There are ways of dealing with this sort of thing but I will not go into that sort of techno-detail here. My goal is simply to point out that if the statements I heard are true, I must cease to believe the validity of any output from CRU and CRU related models.

There is really only one acceptable way for the field to recover credibility and reinvigorate trust. The code for models must all be made open source. It must be released into the public domain where experts in numerical programming can openly argue about the validity of the code, the mathematical techniques and the mathematical and physical simplifications and assumptions it contains.

I will no longer believe results which lack this corroboration. If an author refuses, I am going to assume they have misdeeds to hide.

Early in this article I said I lean towards pro on the hypothesis of human caused climate change. I should expound upon that a bit more. It is my belief that we are causing some change at present and if things went on as they are now there might be some serious, but not civilization threatening results.

However, things are not going to stay the same. A collapse in carbon output is going to occur and the reasons for it have nothing to do with cap and trade or Copenhagen or any other State or NGO foisted crisis plan. By the middle of this century liquid fuels such as gasoline will be generated using the Fischer-Tropsch process in some updated form. It will be carbon neutral because part of the feedstock will be free for the taking: atmospheric CO2. It will be split using either grid power, mechanical nanotechnology or genetically modified algae (some of which is purportedly working already). With the addition of energy, CO2 -> CO + O, and the Carbon Monoxide may be fed into the same FT process that was used to fuel the Nazi war machine. Towards the end of World War II this was nearly the only source of fuel available to Germany. Anyone who believes this technology is unproven on an industrial scale is simply historically ignorant.

Carbon based grid power is already declining as a relative portion of US energy (30% according to a recent SciAm article). I expect that decline to accelerate as use of ever cheapening and ever improving solar panels really starts to bite.
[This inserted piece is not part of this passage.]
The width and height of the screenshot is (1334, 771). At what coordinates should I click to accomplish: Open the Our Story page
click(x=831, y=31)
We will also see inputs from Space Based Solar Power growing explosively by 2050. New technology nuclear and perhaps even game changing wild cards like Polywell Fusion will be taking up major roles by then as well.
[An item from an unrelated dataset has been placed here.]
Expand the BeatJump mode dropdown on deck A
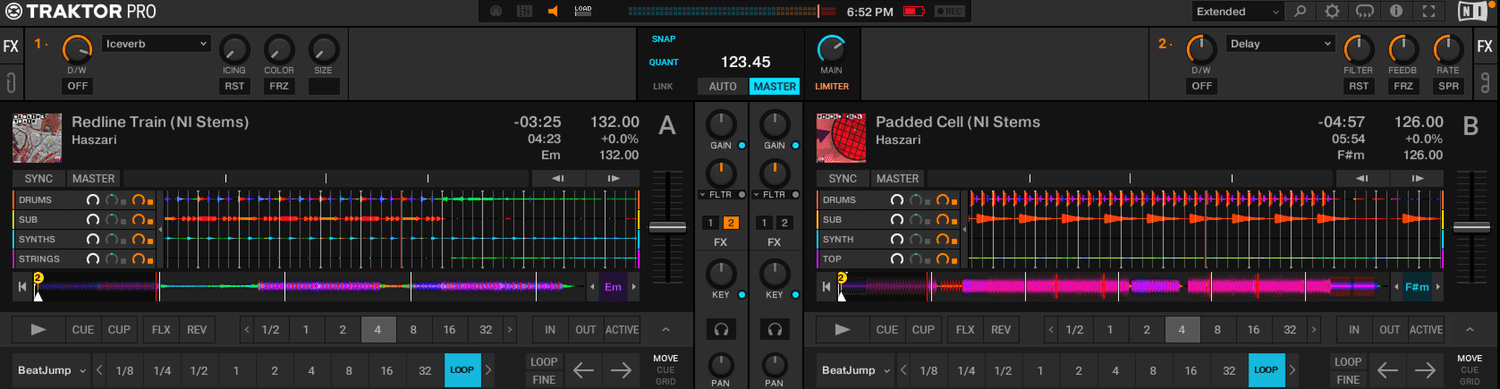Screen dimensions: 1500x389 pyautogui.click(x=52, y=370)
If you toss in the huge impacts nanotechnology will have on all facets of technological civilization and the expected population decline in the second half of the century one begins to wonder exactly what will be the climate change problem of 2100? If human CO2 inputs collapse and population declines what climatic impact will the modeling of that scenario show?

There is yet another wildcard to consider. What if we are about to hit a Maunder type solar minimum? There is debate on this issue but it is certainly not closed. Such a decline could cover any human global warming until long after we have transitioned to more modern energy sources.

We need Climate Science to cleanse itself of political hacks. Young scientists must learn that Science cannot save Politics... but Politics can certainly ruin Science. Let scientists generate science and leave politicians to deal in the realm of opinion and 'what people want'.